Evalynx addresses that gap with a backend control plane that can:

accept structured run requests through an API
persist run metadata in a relational model
execute jobs asynchronously
expose lifecycle states such as queued, running, succeeded, and failed
retain summaries, metrics, and artifact references
capture reproducibility metadata such as normalized config and execution provenance

What This Project Demonstrates

Evalynx is designed as a backend portfolio project, with emphasis on:

API design and request validation
relational data modeling and migrations
background job processing
execution lifecycle management
integration with external systems through explicit adapters
reproducibility-focused backend engineering

Tech Stack

FastAPI
SQLAlchemy + Alembic
PostgreSQL
Redis + RQ
Docker Compose
GitHub Actions

Backend Signals

The strongest backend signals in this MVP are:

explicit separation between a logical Run and concrete RunAttempt records
asynchronous execution through Redis + RQ with a dedicated worker process
subprocess-based runner adapters for bounded integration with external systems
structured persistence of summaries, metrics, artifacts, warnings, errors, and reproducibility metadata
retry semantics that preserve prior failure context instead of overwriting it

MVP Scope

The initial MVP is intentionally narrow and aims to prove one strong vertical slice:

FastAPI application
PostgreSQL persistence
Redis + RQ background execution
Project and Run lifecycle management
one real runner integration
stored summaries, metrics, artifacts, and failure information
retry support for failed runs

The first integrated real runner is solo-wargame-ai, chosen because it already has strong reproducibility surfaces and does not depend on private personal data.

Planned User Flow

The MVP is centered around one main workflow:

Create a project.
Submit a run with a runner type and config.
Persist the run as queued.
Execute the run asynchronously through a worker.
Store terminal state, summary data, metrics, and artifact references per execution attempt.
Inspect the latest run state and attempt history through the API.
Retry failed runs without erasing prior failure context.

Documentation Map

Run It Locally

There are two intended local paths:

Reviewer quickstart: Docker Compose plus the built-in stub runner. This is the fastest way to validate the asynchronous lifecycle with no external checkout.
Host development with the real runner: a local Python environment plus the same Dockerized PostgreSQL and Redis services, with a local checkout of solo-wargame-ai.

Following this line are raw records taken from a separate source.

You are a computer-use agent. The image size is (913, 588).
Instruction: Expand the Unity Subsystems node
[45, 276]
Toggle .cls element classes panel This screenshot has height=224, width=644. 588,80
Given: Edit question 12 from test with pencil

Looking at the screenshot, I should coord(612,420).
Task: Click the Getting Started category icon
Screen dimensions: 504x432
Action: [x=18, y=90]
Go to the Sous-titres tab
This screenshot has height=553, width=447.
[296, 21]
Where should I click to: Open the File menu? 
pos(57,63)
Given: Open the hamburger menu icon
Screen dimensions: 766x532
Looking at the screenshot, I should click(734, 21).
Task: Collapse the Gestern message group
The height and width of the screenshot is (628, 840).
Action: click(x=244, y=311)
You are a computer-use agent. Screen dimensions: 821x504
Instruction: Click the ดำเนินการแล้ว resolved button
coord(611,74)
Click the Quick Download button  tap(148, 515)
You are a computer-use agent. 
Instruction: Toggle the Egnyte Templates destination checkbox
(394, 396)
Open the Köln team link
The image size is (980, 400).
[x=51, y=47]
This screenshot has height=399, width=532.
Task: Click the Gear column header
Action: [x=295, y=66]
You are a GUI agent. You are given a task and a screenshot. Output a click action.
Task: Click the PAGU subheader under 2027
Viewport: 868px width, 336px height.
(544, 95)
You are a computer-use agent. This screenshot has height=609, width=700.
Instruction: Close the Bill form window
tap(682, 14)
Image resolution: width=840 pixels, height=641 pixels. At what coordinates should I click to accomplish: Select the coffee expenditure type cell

If you want the fastest path to understanding the project, start with the reviewer quickstart below. It proves the queue, worker, persistence, retry, and lifecycle story without needing any external repository.

Reviewer Quickstart

Requirements:

Docker Desktop or Docker Engine with Compose support

Setup:

Copy the example environment if you want a local .env: cp .env.example .env
Start infrastructure: docker compose up -d postgres redis
Apply migrations: docker compose run --rm migrate
Start the API and worker: docker compose up -d api worker
Confirm the API is healthy: curl http://localhost:8000/health

If you want a clean demo state, run docker compose down -v before repeating the example requests below. The sample IDs assume a fresh database; otherwise, use the IDs returned by your own API responses.

Create a project:

curl -X POST http://localhost:8000/projects \
  -H 'Content-Type: application/json' \
  -d '{"name":"Reviewer Demo"}'

Submit a successful async stub run:

curl -X POST http://localhost:8000/runs \
  -H 'Content-Type: application/json' \
  -d '{
    "project_id": 1,
    "runner_type": "stub",
    "config": {
      "scenario": "compose-demo-success"
    }
  }'

Submit a failing run that can be retried:

curl -X POST http://localhost:8000/runs \
  -H 'Content-Type: application/json' \
  -d '{
    "project_id": 1,
    "runner_type": "stub",
    "config": {
      "should_fail": true,
      "failure_message": "Reviewer demo failure"
    }
  }'

Inspect the lifecycle and retry the failed run:

curl http://localhost:8000/runs/1
curl http://localhost:8000/runs/2
curl -X POST http://localhost:8000/runs/2/retry
curl http://localhost:8000/runs/2
docker compose logs -f worker

Expected reviewer outcomes:

the health endpoint returns status: "ok"
the first stub run reaches succeeded and persists a summary
the second stub run reaches failed with a stored failure message
retrying the failed run increments attempt_count and current_attempt_number

Artifacts written by the stack are stored under ./artifacts.

Shut the stack down with:

docker compose down

If you also want to remove the PostgreSQL volume:

docker compose down -v

Host Development With The Real Runner

Requirements:

Python 3.11+
Docker Desktop or Docker Engine with Compose support
a local checkout of solo-wargame-ai when you want the real runner path

Setup:

Copy the environment template: cp .env.example .env
Start PostgreSQL and Redis: docker compose up -d postgres redis
Create a virtual environment: python -m venv .venv
Activate it: source .venv/bin/activate
Install dependencies: pip install -e '.[dev]'
Export or edit the required env vars:
- EVALYNX_DATABASE_URL=postgresql+psycopg://evalynx:evalynx@localhost:5432/evalynx
- EVALYNX_REDIS_URL=redis://localhost:6379/0
- EVALYNX_SOLO_WARGAME_REPO_PATH=/absolute/path/to/solo-wargame-ai
- EVALYNX_SOLO_WARGAME_PYTHON_COMMAND=/absolute/path/to/solo-wargame-ai/.venv/bin/python
- EVALYNX_ARTIFACT_ROOT=./artifacts
Apply migrations: alembic upgrade head
Start the API: uvicorn app.main:app --reload
Start the worker in a second shell: python -m app.workers.entrypoint
Run tests: python -m pytest

For the first real runner family, POST /runs accepts runner_type: "solo_wargame" with a logical config shaped like:

{
  "project_id": 1,
  "runner_type": "solo_wargame",
  "config": {
    "mission_path": "configs/missions/mission_01_secure_the_woods_1.toml",
    "policy": {
      "kind": "builtin",
      "name": "heuristic"
    },
    "seed_spec": {
      "kind": "range",
      "start": 0,
      "stop": 4
    },
    "write_episode_rows": true
  }
}

Evalynx materializes the upstream request file, allocates the artifact directory, invokes the external CLI through a subprocess adapter, and persists summary, metrics, execution metadata, artifacts, warnings, and structured error details back onto the run record and its current attempt snapshot.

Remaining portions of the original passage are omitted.